• Care Home
  • Care home

Archived: Crowmoor House

Overall: Good read more about inspection ratings

Frith Avenue, Shrewsbury, Shrewsbury, Shropshire, SY2 5XW (01743) 235835

Provided and run by:
Coverage Care Services Limited

All Inspections

9 February 2016

During a routine inspection

This inspection took place on 9 February 2016 and was unannounced.

Crowmoor House is registered to provide accommodation with personal care to a maximum of 57 people. There were 52 people living at the home on the day of our inspection. The home provides care and support for older people some of whom were living with dementia, mental health or learning disabilities.

A registered manager was in post and was present during our inspection. A registered manager is a person who has registered with the Care Quality Commission to manage the service. Like registered providers, they are ‘registered persons’. Registered persons have legal responsibility for meeting the requirements in the Health and Social Care Act 2008 and associated Regulations about how the service is run.

Staff had received training in and understood how to protect people from any harm and abuse. Systems were in place for staff to follow which protected people and kept them safe. Staff knew how to and were confident in reporting any concerns they may have about a person’s safety.

People were happy they were supported by sufficient numbers of staff to safely meet their needs. When people needed or asked for help and support they were not kept waiting and staff responded swiftly. The registered manager monitored how many staff were needed based on people’s individual needs. Checks were completed on potential new staff to make sure they were suitable to work with people living at the home.

People were supported to take their medicines safely and when they needed them. Medicines were stored safely and only staff who had received training and been assessed as competent were able to support people with their medicines.

Staff asked people’s permission before they helped them with any care or support. People’s right to make their own decisions about their own care and treatment were supported by staff. Where people were unable to make their own decisions these were made in their best interests by people who knew them and other relevant professionals.

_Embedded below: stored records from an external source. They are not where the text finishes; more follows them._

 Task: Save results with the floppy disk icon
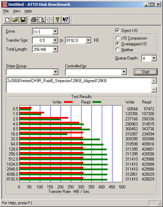pos(23,20)
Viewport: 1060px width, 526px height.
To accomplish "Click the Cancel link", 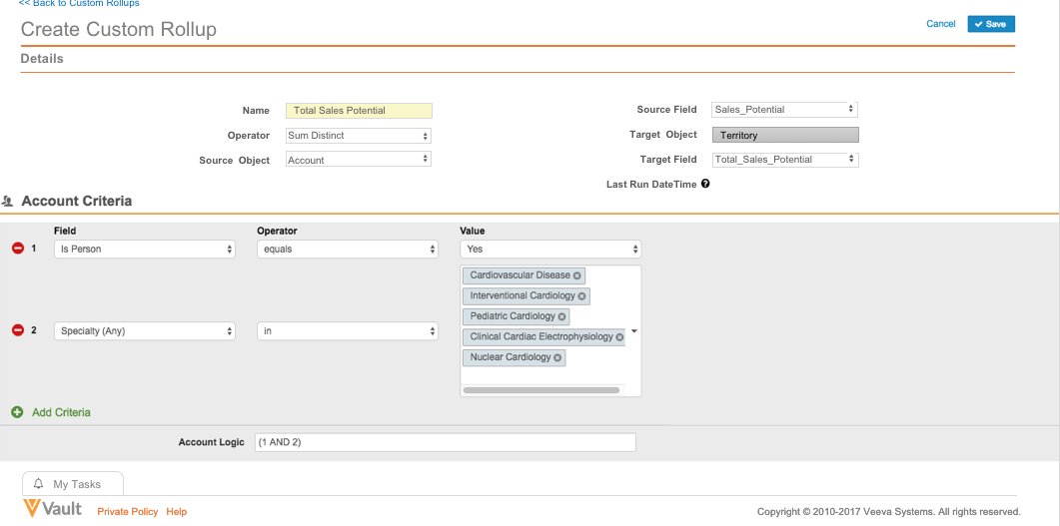I will click(941, 24).
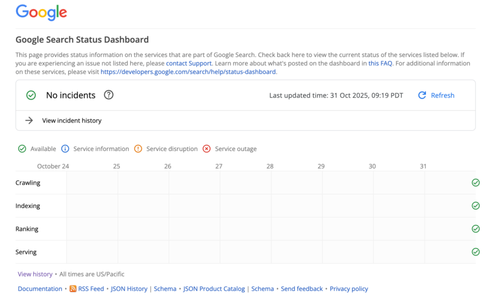
Task: Open the RSS Feed via its feed icon
Action: click(72, 288)
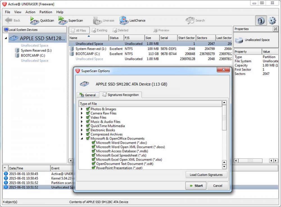Viewport: 281px width, 207px height.
Task: Collapse the Microsoft & OpenOffice Documents category
Action: 83,138
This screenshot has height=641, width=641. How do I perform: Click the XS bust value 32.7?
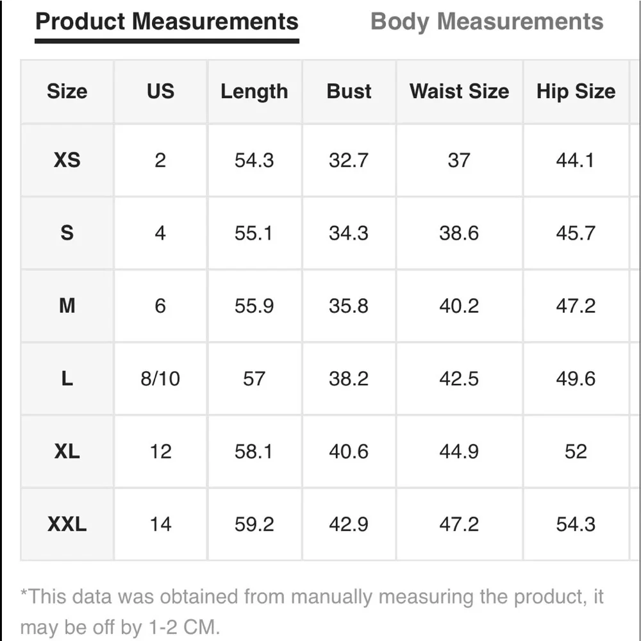349,160

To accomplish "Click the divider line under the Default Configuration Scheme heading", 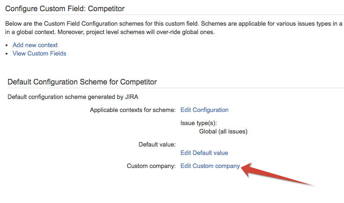I will point(173,88).
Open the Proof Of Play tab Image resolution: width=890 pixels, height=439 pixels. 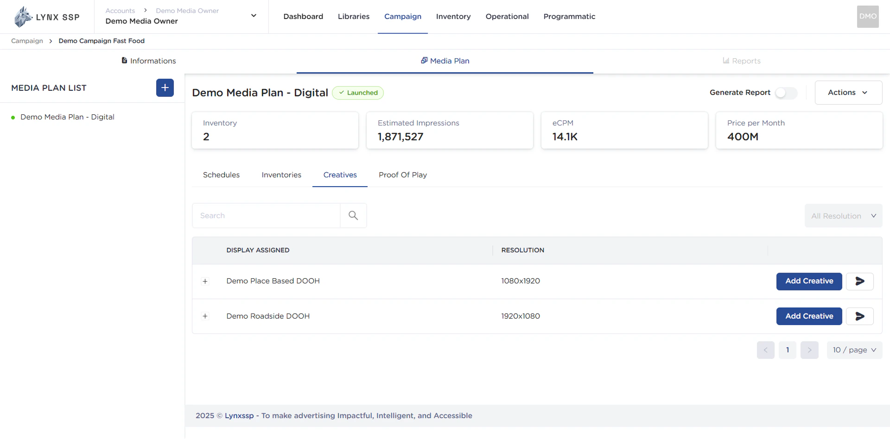[402, 175]
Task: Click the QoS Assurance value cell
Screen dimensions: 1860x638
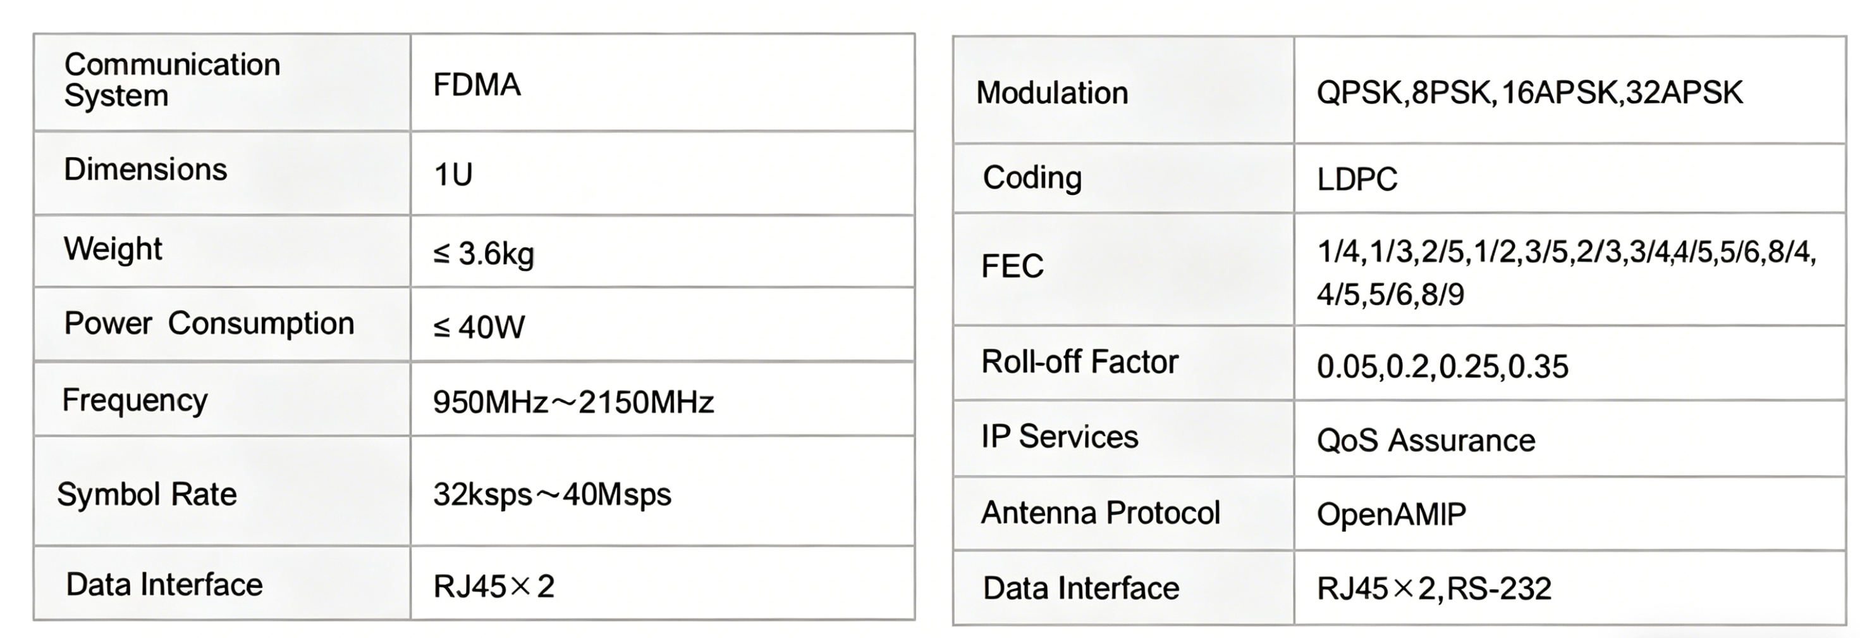Action: tap(1425, 441)
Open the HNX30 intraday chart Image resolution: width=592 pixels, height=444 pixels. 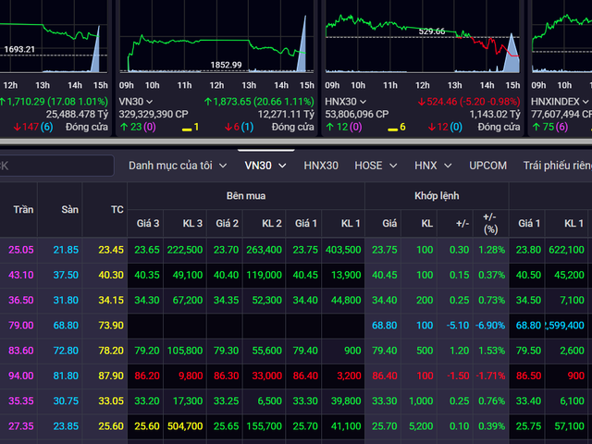coord(423,42)
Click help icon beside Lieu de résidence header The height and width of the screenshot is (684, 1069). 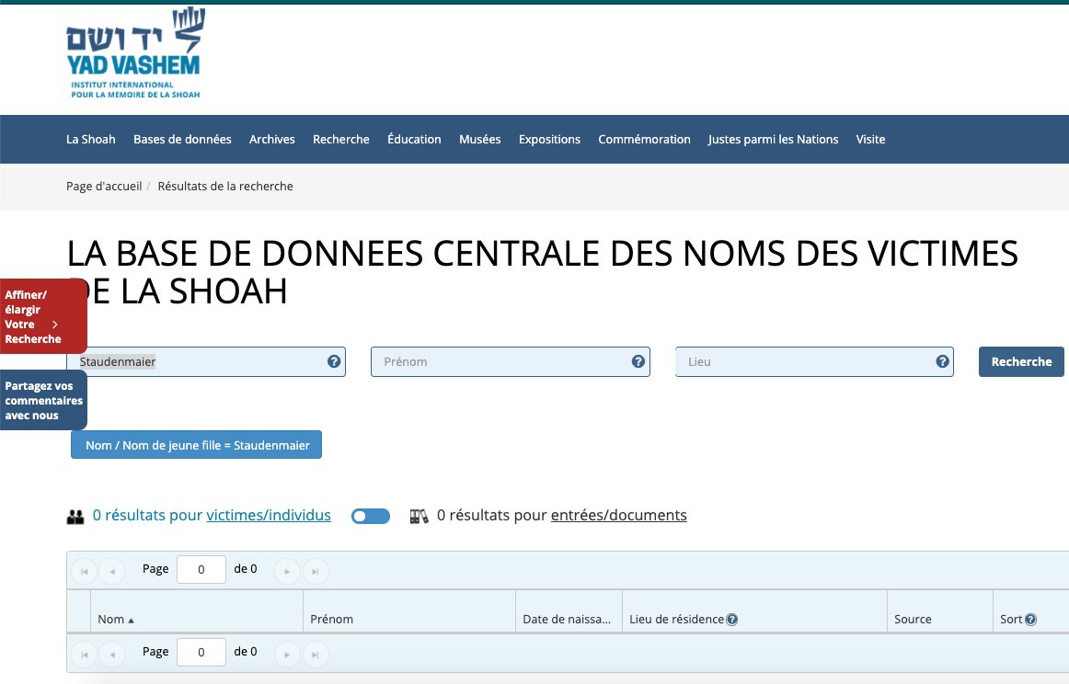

Staff supported people to maintain a healthy balanced diet and supported them to make their own choices about what they wanted to eat and drink. People’s routine health needs were met and referrals were made quickly when people needed other health care support or staff were worried about a person’s health.

People were supported by staff who knew them well and had good relationships with them. Staff made sure people were involved in their own care and made sure they understood information that was given to them. People were treated with dignity and respect and staff understood how important this was in the way they cared for people.

People were happy with the care and support they received and gave positive comments about the staff and management at the home. Care that staff gave was personal to each person and people were supported to spend their time how they wanted to.

People knew how to raise complaints but told us they had not needed to. They were able to give their opinions of the home and the care they received at meetings and through surveys. People felt involved in what happened at the home and felt staff and management listened to them.

The home had a positive culture where staff worked for the benefit of the people they supported. The provider had systems in place which assessed and monitored the quality of care and support staff provided at the home.

30 July 2013

During a routine inspection

People shared good experiences of the care and support they received. Comments included, "I have no complaints, and I am well cared for here'. People said they felt safe living at the home.

Staff told us they had attended a range of training courses to equip them with the knowledge and skills to effectively carry out their duties. They felt well supported in their roles.

There was evidence that people's views and the opinion of their relatives were being sought and listened to. The majority of people told us they were asked on a daily basis if they were alright and could attend formal meetings if they wished.

The provider conducted quality meetings to gain people's views about their care and how the service was run. The provider monitored the service with systems in place to enable them to identify problems swiftly and act upon them to keep people safe. This meant people benefitted from safe care due to effective decision making.